Arrange the lines between the one containing "Task: Click the" and the one containing "point(100,42)", inclusive, as a Markdown table with columns named Row and Line. Leave out blank lines.

Element and text location data
↓↓↓
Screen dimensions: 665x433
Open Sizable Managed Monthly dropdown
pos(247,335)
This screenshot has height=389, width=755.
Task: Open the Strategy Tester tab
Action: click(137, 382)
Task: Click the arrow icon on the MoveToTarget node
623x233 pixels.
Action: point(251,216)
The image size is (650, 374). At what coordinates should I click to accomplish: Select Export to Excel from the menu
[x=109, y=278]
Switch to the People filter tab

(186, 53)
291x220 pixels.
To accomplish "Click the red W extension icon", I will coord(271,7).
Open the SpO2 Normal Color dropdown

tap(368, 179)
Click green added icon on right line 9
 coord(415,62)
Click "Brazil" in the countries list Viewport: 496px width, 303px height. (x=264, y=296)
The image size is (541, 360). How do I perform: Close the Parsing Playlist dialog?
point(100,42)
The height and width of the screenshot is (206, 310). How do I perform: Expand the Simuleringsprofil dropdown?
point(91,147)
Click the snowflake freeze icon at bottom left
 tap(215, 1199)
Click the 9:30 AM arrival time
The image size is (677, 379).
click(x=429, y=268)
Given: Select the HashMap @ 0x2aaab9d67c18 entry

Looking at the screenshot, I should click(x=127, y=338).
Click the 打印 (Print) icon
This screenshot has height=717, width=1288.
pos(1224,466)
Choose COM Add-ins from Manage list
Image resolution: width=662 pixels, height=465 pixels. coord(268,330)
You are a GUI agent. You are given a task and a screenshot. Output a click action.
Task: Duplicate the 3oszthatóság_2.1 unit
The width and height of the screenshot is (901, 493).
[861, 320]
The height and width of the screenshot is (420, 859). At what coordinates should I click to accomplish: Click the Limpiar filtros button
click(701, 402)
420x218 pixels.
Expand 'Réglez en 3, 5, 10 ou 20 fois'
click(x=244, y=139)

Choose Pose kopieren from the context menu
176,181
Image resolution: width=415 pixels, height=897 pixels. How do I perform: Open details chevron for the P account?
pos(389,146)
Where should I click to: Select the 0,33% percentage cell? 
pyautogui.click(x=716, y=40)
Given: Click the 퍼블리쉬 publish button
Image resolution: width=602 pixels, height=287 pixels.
↑↑↑
▶ [Problem solution]:
| Row | Line |
|---|---|
| 1 | Task: Click the arrow icon on the MoveToTarget node |
| 2 | 623x233 pixels. |
| 3 | Action: point(251,216) |
| 4 | The image size is (650, 374). At what coordinates should I click to accomplish: Select Export to Excel from the menu |
| 5 | [x=109, y=278] |
| 6 | Switch to the People filter tab |
| 7 | (186, 53) |
| 8 | 291x220 pixels. |
| 9 | To accomplish "Click the red W extension icon", I will coord(271,7). |
| 10 | Open the SpO2 Normal Color dropdown |
| 11 | tap(368, 179) |
| 12 | Click green added icon on right line 9 |
| 13 |  coord(415,62) |
| 14 | Click "Brazil" in the countries list Viewport: 496px width, 303px height. (x=264, y=296) |
| 15 | The image size is (541, 360). How do I perform: Close the Parsing Playlist dialog? |
| 16 | point(100,42) |